The 10 Reasons Most Machine Learning Funds Fail
“The 10 Reasons Most Machine Learning Funds Fail” by Marcos López de Prado (The Journal of Portfolio Management, 2018, 44(6), 120–133; first SSRN draft December 2017) is the vault’s primary practitioner authority on the Backtest-to-Live Performance Gap. Written from direct industry observation — “I have seen many faces come and go, firms started and shut down” — it argues that the high failure rate of quantitative and ML funds is driven by ten avoidable, recurring mistakes rather than bad luck.

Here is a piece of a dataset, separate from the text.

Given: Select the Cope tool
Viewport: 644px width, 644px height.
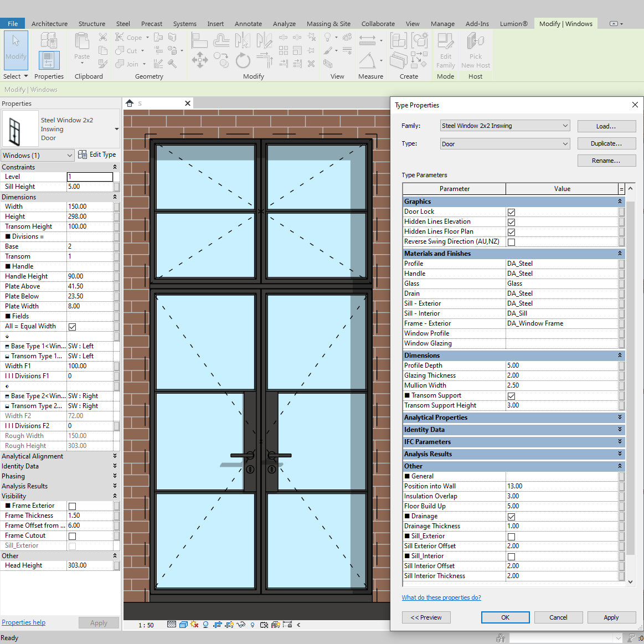Looking at the screenshot, I should (x=131, y=37).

Several of the ten map directly onto the backtest-to-live gap. Pitfall #2, “research through backtesting”, is the practice of running an ML algorithm, backtesting its predictions, and repeating until a nice-looking backtest appears — “it does not matter if the backtest is a walk-forward out-of-sample; the fact that we are repeating a test over and over on the same data will likely lead to a false discovery.” Pitfall #9 attacks walk-forward backtesting specifically: it tests only a single historical path and is as easy to overfit as a walk-backward test, so a good walk-forward result is not evidence of an edge. Pitfall #10, backtest overfitting, formalises the point: across many trials a researcher will select the configuration with the maximum estimated Sharpe ratio even on a martingale; without disclosing the number of trials it is impossible to compute a Probability of Backtest Overfitting or a Deflated Sharpe Ratio, and the backtest is uninterpretable.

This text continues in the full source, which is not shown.